- EXERCISE PROMPT
When the line containing "Instruction: Click the information" is found in the data below, copy it and each line after it through the line containing "The width and height of the screenshot is (812, 507).", exactly and with no others.

──────

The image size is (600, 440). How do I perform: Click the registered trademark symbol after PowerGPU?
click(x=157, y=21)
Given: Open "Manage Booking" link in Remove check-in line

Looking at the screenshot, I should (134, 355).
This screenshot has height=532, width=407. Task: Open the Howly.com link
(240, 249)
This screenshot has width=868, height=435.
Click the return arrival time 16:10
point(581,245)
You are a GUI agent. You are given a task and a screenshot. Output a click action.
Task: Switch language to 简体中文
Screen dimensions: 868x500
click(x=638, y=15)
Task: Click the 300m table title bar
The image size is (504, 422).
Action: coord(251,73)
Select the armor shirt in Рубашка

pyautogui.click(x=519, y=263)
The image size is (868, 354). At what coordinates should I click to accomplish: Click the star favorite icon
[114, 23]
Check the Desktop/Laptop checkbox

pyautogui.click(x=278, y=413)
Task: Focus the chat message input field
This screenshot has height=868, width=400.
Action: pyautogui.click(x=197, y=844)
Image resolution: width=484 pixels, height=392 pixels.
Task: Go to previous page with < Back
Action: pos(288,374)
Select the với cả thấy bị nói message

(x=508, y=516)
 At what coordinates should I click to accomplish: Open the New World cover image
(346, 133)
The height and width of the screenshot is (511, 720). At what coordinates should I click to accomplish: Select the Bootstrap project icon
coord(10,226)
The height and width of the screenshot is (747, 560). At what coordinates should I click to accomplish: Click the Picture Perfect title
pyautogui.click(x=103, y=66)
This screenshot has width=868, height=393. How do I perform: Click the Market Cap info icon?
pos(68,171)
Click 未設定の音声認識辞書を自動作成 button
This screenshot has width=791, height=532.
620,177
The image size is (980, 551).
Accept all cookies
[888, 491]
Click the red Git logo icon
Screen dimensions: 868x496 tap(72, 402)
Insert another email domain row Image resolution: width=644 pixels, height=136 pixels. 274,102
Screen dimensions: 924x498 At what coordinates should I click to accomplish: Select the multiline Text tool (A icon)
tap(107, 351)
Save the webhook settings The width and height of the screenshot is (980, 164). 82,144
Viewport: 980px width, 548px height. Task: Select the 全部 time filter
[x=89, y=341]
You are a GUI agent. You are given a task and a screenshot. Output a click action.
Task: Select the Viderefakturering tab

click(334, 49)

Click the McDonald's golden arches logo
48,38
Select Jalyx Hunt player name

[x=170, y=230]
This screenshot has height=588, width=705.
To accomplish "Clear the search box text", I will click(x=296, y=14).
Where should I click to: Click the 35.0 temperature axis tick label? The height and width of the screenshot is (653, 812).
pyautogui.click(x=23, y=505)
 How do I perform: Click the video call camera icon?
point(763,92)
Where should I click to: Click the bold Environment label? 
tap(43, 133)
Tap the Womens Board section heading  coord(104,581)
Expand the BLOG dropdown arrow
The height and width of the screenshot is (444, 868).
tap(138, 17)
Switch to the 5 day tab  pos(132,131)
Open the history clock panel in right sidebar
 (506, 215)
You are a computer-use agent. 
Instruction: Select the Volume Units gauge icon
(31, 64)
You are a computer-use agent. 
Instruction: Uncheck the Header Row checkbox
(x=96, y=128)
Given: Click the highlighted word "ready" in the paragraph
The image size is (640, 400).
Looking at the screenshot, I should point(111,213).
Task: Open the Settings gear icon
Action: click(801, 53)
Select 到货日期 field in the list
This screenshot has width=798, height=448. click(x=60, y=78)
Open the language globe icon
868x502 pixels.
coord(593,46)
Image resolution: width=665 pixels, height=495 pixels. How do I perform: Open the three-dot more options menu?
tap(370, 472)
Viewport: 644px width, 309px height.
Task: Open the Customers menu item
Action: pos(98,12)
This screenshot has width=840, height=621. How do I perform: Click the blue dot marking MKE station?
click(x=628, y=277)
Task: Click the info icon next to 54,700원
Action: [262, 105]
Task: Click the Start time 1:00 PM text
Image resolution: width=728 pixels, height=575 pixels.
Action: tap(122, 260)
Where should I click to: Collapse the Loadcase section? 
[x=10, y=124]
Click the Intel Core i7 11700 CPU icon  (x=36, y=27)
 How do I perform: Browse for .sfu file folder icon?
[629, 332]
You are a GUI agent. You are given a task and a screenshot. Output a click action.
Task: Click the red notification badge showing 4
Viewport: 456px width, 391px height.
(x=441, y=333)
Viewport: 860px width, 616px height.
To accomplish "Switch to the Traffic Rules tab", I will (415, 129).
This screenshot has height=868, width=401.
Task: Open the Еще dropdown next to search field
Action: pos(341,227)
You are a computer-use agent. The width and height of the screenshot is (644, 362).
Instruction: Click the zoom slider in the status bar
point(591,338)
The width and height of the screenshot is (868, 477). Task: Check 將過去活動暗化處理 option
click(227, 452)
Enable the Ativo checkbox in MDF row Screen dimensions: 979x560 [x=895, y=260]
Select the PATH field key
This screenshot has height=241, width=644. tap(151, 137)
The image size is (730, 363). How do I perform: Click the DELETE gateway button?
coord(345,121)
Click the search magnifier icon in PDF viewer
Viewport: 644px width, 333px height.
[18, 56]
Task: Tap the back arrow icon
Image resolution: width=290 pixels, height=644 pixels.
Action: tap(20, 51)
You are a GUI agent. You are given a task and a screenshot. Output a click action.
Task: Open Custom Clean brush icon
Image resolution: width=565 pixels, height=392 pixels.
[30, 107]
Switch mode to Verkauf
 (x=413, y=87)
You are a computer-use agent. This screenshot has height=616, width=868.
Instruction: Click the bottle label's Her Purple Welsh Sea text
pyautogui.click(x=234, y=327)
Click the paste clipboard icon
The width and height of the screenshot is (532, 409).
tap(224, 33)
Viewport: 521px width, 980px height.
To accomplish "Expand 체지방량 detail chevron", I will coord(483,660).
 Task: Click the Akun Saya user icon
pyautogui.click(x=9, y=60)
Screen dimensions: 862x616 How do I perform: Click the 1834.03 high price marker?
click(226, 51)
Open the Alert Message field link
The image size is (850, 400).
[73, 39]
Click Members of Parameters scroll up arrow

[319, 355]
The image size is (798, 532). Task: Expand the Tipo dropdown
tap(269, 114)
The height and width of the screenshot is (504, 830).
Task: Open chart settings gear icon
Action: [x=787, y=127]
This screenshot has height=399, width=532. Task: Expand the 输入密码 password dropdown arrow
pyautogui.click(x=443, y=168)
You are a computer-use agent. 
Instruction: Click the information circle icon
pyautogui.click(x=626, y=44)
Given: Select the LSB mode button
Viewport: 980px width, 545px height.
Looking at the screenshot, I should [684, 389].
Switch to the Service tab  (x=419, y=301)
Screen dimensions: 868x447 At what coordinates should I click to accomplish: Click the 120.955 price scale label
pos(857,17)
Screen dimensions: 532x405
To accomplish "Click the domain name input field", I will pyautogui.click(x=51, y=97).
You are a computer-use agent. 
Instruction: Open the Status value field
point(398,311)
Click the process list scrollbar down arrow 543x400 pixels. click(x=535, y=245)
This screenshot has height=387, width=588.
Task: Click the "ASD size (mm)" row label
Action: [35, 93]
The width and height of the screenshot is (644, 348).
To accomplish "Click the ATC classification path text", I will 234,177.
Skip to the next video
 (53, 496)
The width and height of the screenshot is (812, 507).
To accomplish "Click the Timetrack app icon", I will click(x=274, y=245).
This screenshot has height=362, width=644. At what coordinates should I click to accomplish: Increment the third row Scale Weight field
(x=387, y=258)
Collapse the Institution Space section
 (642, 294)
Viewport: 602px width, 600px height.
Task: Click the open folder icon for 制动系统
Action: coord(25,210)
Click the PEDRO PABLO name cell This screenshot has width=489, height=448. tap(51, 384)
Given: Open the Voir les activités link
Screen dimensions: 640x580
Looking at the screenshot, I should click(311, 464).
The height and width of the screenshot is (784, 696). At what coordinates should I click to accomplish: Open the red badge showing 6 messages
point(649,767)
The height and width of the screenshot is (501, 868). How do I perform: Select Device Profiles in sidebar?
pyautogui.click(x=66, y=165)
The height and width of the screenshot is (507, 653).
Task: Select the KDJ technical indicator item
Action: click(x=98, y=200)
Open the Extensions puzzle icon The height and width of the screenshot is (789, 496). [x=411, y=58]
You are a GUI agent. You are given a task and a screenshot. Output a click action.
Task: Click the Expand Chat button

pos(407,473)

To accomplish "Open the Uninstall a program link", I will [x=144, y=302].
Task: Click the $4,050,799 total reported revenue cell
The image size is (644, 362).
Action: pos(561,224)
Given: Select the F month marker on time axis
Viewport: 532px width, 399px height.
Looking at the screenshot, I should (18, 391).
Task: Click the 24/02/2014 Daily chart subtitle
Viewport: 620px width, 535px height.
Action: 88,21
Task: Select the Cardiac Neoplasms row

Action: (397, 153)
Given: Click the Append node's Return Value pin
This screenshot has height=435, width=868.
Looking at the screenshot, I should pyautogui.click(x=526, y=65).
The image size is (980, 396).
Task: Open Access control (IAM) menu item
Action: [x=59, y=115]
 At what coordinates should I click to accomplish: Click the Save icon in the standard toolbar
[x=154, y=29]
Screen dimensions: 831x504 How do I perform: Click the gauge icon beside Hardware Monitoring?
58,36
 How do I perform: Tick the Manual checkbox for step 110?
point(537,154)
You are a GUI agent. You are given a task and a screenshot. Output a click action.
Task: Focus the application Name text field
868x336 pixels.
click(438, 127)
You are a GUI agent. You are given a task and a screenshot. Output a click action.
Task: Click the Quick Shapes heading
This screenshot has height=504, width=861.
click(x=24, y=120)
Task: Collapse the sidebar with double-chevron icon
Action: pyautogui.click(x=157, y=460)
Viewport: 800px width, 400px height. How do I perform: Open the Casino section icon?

──────

- EXERCISE RESULT
Instruction: Click the information circle icon
pyautogui.click(x=626, y=44)
Given: Select the LSB mode button
Viewport: 980px width, 545px height.
Looking at the screenshot, I should [684, 389].
Switch to the Service tab  (x=419, y=301)
Screen dimensions: 868x447 At what coordinates should I click to accomplish: Click the 120.955 price scale label
pos(857,17)
Screen dimensions: 532x405
To accomplish "Click the domain name input field", I will pyautogui.click(x=51, y=97).
You are a computer-use agent. 
Instruction: Open the Status value field
point(398,311)
Click the process list scrollbar down arrow 543x400 pixels. click(x=535, y=245)
This screenshot has height=387, width=588.
Task: Click the "ASD size (mm)" row label
Action: [35, 93]
The width and height of the screenshot is (644, 348).
To accomplish "Click the ATC classification path text", I will 234,177.
Skip to the next video
 (53, 496)
The width and height of the screenshot is (812, 507).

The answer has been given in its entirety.